SHORT TASK A: Rewrite the stretch of the guide on gender in occupational safety and health from "Further advice" through "workers is protected.", putting "work sites" in place of "workplaces".

SELECTED EXTRACT:
- - -

Gender in occupational safety and health

A TUC guide for trade union activists (with gender checklist)

Gender in occupational safety and health1

Contents

Section one

Introduction

Section two

Risks are not all the same!

Section two

Some major issues

Section three

What unions can do

Section four

Gender checklist on occupational safety and health

Section five

Further advice

Gender in occupational safety and health1

Section one

Introduction

Gender in occupational safety and health1

Unions are committed to improving the working lives and conditions of all workers. Pressing for healthy, safe workplaces for everyone is part and parcel of the union representative’s role. Being aware of the issues relating to gender in occupational health and safety ensures unions strive to ensure that workplaces are safer and healthier for everyone. This is because, where the differences between men and women are acknowledged when assessing risk and deciding suitable risk control solutions, there is a greater chance of ensuring that the health, safety and welfare of all workers is protected.

- - -

SHORT TASK B: Copy word for word the stretch of the entries from their start through the line that contains "Action: pyautogui.click(x=20, y=185)".

- - -

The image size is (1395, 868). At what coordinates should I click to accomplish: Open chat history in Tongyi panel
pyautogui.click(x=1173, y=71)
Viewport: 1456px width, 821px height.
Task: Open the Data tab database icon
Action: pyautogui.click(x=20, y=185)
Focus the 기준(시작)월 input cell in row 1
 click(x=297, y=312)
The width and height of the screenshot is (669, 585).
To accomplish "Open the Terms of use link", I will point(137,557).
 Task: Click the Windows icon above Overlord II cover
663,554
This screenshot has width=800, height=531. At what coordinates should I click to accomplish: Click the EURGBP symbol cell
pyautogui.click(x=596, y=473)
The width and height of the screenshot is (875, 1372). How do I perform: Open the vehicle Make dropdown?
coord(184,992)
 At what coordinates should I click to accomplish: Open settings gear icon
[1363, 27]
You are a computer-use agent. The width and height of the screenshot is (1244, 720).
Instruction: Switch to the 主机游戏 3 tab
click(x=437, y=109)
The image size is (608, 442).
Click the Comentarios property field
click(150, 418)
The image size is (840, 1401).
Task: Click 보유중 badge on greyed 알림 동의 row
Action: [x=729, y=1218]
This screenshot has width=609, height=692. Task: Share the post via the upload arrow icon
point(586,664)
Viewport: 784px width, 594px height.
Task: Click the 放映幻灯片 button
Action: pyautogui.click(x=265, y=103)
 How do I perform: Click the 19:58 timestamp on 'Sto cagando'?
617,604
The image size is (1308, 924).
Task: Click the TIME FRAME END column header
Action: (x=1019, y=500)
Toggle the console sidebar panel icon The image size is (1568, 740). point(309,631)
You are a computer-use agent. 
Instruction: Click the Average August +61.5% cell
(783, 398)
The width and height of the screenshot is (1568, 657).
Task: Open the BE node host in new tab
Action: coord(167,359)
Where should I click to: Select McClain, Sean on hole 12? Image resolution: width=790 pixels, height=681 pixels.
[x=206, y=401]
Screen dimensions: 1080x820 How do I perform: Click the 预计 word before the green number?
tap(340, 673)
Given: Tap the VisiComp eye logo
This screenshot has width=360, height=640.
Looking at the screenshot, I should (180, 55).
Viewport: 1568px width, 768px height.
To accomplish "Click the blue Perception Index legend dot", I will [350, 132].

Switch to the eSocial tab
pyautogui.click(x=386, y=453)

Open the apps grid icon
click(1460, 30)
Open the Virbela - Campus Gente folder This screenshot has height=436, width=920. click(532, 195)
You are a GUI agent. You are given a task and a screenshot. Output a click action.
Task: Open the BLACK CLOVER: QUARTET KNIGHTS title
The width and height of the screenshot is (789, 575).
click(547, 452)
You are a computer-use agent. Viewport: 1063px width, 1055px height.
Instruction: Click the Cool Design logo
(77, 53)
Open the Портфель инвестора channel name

- - -

COMPLETE OUTPUT A:
Further advice

Gender in occupational safety and health1

Section one

Introduction

Gender in occupational safety and health1

Unions are committed to improving the working lives and conditions of all workers. Pressing for healthy, safe work sites for everyone is part and parcel of the union representative’s role. Being aware of the issues relating to gender in occupational health and safety ensures unions strive to ensure that work sites are safer and healthier for everyone. This is because, where the differences between men and women are acknowledged when assessing risk and deciding suitable risk control solutions, there is a greater chance of ensuring that the health, safety and welfare of all workers is protected.

COMPLETE OUTPUT B:
The image size is (1395, 868). At what coordinates should I click to accomplish: Open chat history in Tongyi panel
pyautogui.click(x=1173, y=71)
Viewport: 1456px width, 821px height.
Task: Open the Data tab database icon
Action: pyautogui.click(x=20, y=185)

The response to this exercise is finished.